§ EXERCISE OBJECTIVE
Write out the records again exactly and exclude the pictures.

■ ■ ■ ■ ■

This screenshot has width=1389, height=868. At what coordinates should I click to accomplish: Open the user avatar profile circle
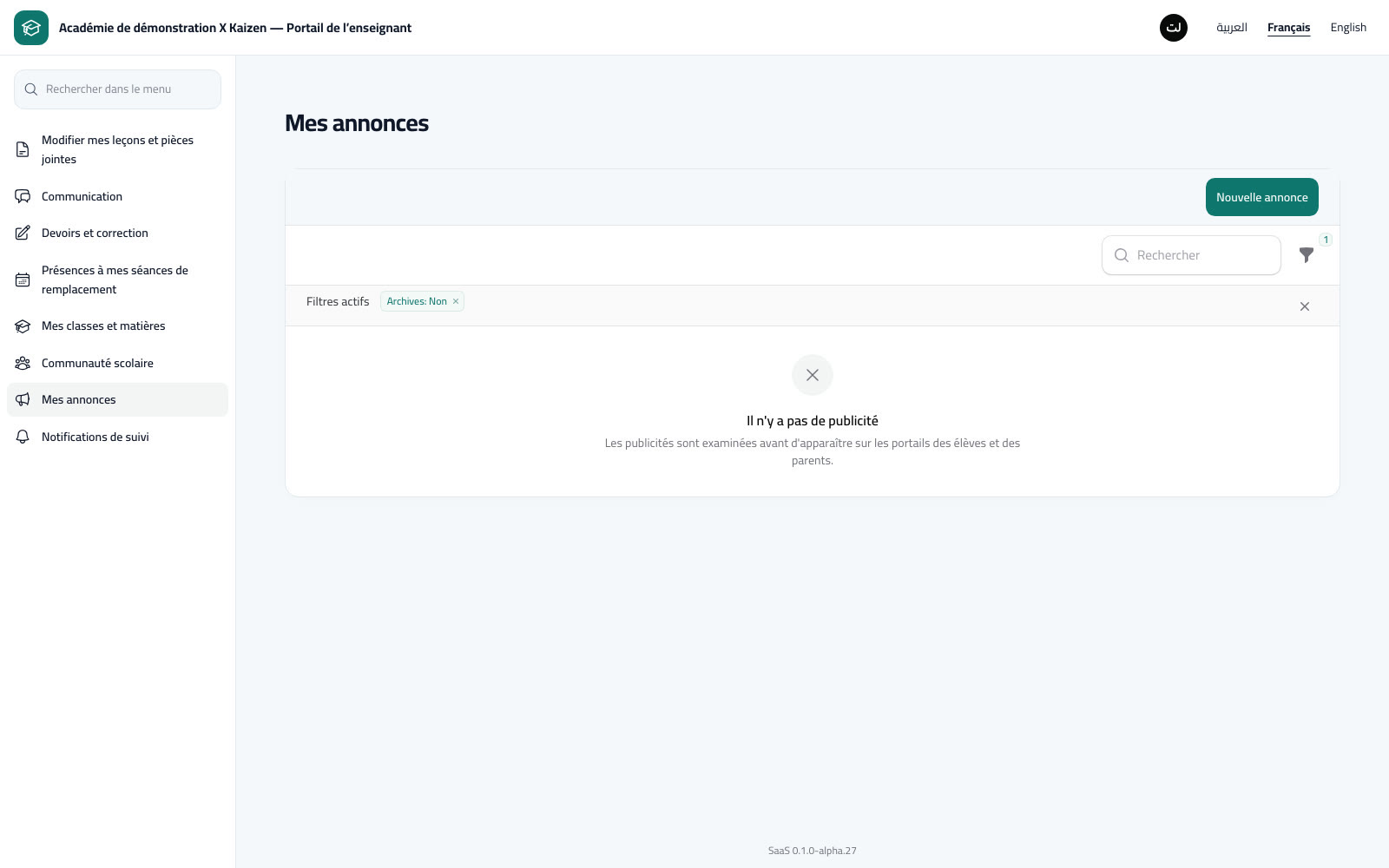(x=1174, y=28)
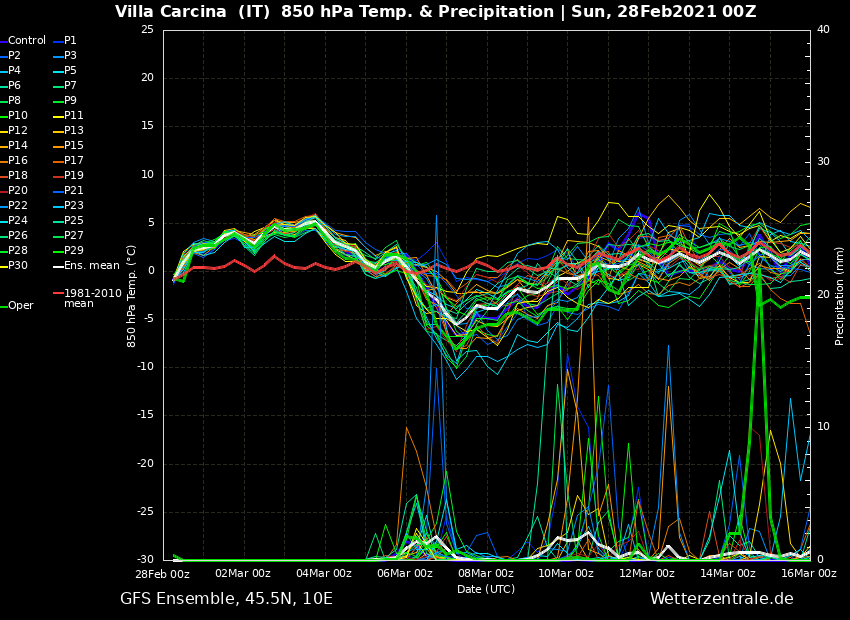Click the P20 legend entry
Image resolution: width=850 pixels, height=620 pixels.
pos(18,191)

■ ■ ■ ■ ■

§ SOLUTION
This screenshot has width=1389, height=868. At what coordinates should I click to accomplish: Open the user avatar profile circle
(x=1174, y=28)
Click the P20 legend entry
Image resolution: width=850 pixels, height=620 pixels.
pos(18,191)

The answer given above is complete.